The Fed chief added to uncertainty about the outlook for interest rates after telling the Senate committee there has not yet been strong evidence of a decisive increase in wages.

"We see wages by a couple of measures trending up a little bit, but most of them continuing to grow at two and a half percent," Powell said.

"Nothing is suggesting to me that wage inflation is at a point of accelerating," he added. "I would expect that some continued strengthening in the labor market can take place without causing inflation."

On the U.S. economic front, the Labor Department released a report showing first-time claims for U.S. unemployment benefits unexpectedly fell to a nearly fifty-year low.

The report said initial jobless claims fell to 210,000 in the week ended February 24th, a decrease of 10,000 from the previous week's revised level of 220,000. Economists had expected jobless claims to inch up to 226,000.

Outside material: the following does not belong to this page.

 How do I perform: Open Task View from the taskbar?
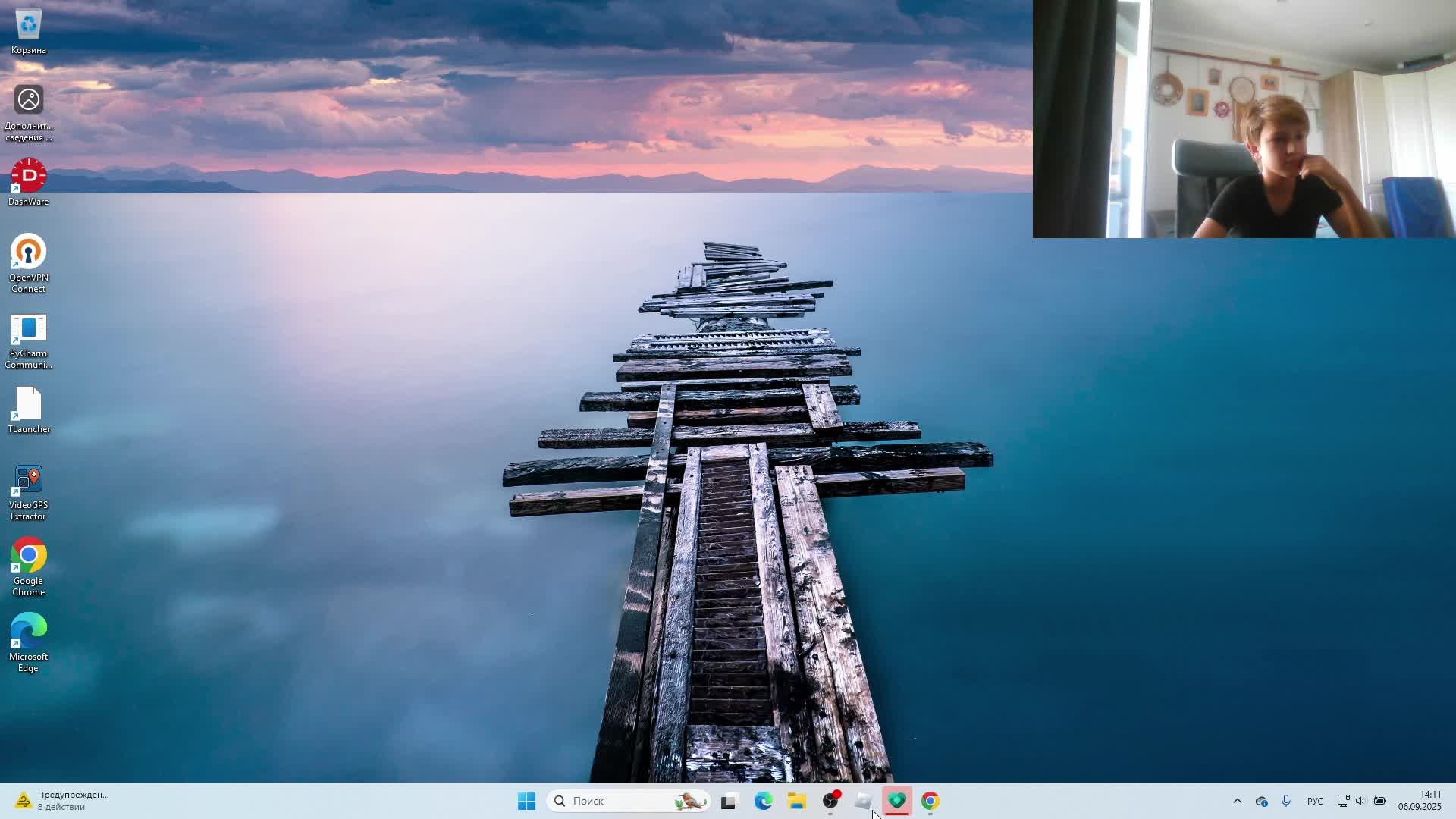click(729, 801)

With the unexpected decrease, initial jobless claims fell to their lowest level since hitting 202,000 in December of 1969.

A separate report from the Commerce Department showed personal income increased by slightly more than expected in the month of January, while personal spending rose in line with estimates.

The Commerce Department said personal income climbed by 0.4 percent in January, matching the increase seen in December. Economists had expected income to rise by 0.3 percent.

Additionally, the report said personal spending edged up by 0.2 percent in January after climbing by an upwardly revised 0.4 percent in December.

Personal spending had been expected to rise by 0.2 percent compared to the 0.3 percent increase originally reported for the previous month.

The Institute for Supply Management also released a report showing an unexpected acceleration in the pace of growth in the manufacturing sector in the month of February.

The ISM said its purchasing managers index climbed to 60.8 in February from 59.1 in January, with a reading above 50 indicating growth in the manufacturing sector. Economists had expected the index to edge down to 58.7.

With the unexpected increase, the purchasing managers index reached its highest level since hitting 61.4 in May of 2004.

Trading on Friday may be impacted by reaction to the University of Michigan's revised report on consumer sentiment in the month of February.

The consumer sentiment index for February is expected to be downwardly revised to 99.5 from the preliminary reading of 99.9, although that would still be up from the final January reading of 95.7.